When you do this the plate can grow in relationship to the top deck of the ski but is prevented from moving fore/aft by the center fixed screws.
In practice most people I see on sequence plates don't install these properly and they just screw them down to the ski with out those spacers.
You should make an outline of ALL your topics of slalom cognition and head to LSP in Orlando and ski with KLP. Invaluable enlightenment awaits.
A buddy of mine rode a new ski with his then current binding setup velcro attached and skied well on it. He then moved to a new double binding system with a single screwed down plate, same shells, and never had any success on the same ski. He figured it was due to change of ski flex. I tend to think he's right.
One data point.
The ski certainly does flex under the plate. My plate shows wear marks from the movement.
Possible that with the EXO you simply couldn't get the boots to work for you or the DFT to work - or too much slack in the system might have limited your roll angle. If you flex tested the ski then added a G10 backer under your reflex till the flex was the same you'd be closer to proving it.
With softer "composite" plates from reflex - the torque on the mounting screws will have much less influence on ski flex - no matter how tight or loose.

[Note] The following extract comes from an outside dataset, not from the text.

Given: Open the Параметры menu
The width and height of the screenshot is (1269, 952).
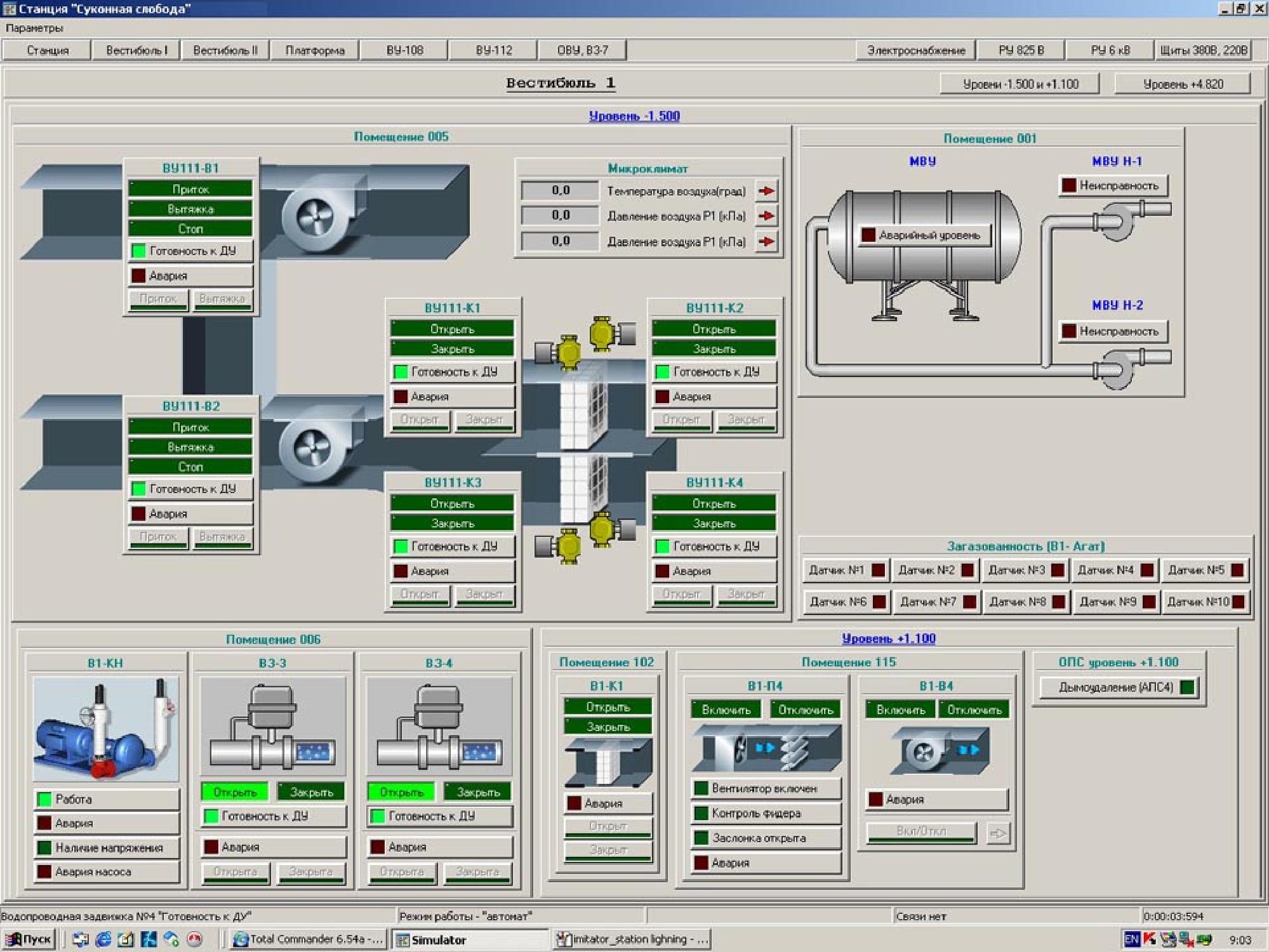Looking at the screenshot, I should pyautogui.click(x=34, y=28).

With the thicker aluminum plates, it does make a difference as they are significantly stiffer.
You are putting much more stress on the ski when ALL screws are run excessively tight. However, sometimes that is the only way you can get some of the rear plates to stay put without sliding around all over the place. Always have one pair of screws to lock the front to back location of the plate, but there's no need to go crazy tight on the others.
Something a lot of people overlook when it comes to binding plates. It provides 'load distribution to spread the forces from the bottom of your foot over a greater surface area of the top of the ski. This helps reduce local high pressure points that can cause catastrophic issues.
The only non-prototype skis I have ever broken skiing in the course came from cutting out the plate material directly under foot such that the shell was directly on top of the ski. (This happened prior to us starting Denali). Its one thing to have your bare foot directly on top of a skis surface - but a hard-shell or carbon bottom boot with zero padding is something totally different. A direct contact hard-shell, ie. no plate has the potential to create an extremely high localized pressure on the skis top laminate which is really NOT GOOD. The stress has the the potential to concentrate at the closest insert and cause the top skin to buckle and snap the ski in half.
Now, for recreational skis, its probably no big deal. But for anyone attempting to run short-line in a hard shell boot- NEVER GO WITHOUT SOME KIND OF PLATE UNDER THE SHELL.
I felt a huge difference between the FM split plates and the FM on one combined. On a full aluminum base
Put my regular plates on and was not at all as good as it was the first time, through them away, I use very soft plates after this.
Also when Goode skis were not drilled, I moved from sheet screws to Velcro and then reflex bonds and then stud plates. All seemed to work better that tightening down the plates firmly with screws.
Reflex bonds or stud plates, you can use self locking nuts and you leave some play without worrying that they will unscrew.
First Denali that a friend bought and I was trying it, had a really good stud plate, same as the first hollow Maple, all I had to do was to change the nuts with self locking ones..
I bet it’s easier for the manufacturers to use inserts but a very light weight stud plate attached with VHB tape will allow the ski to flex more freely.
@BraceMaker Yes definitely
*DISCLAIMER: Don't adjust your ski like this. Run your screws snug but not super tight and check them often.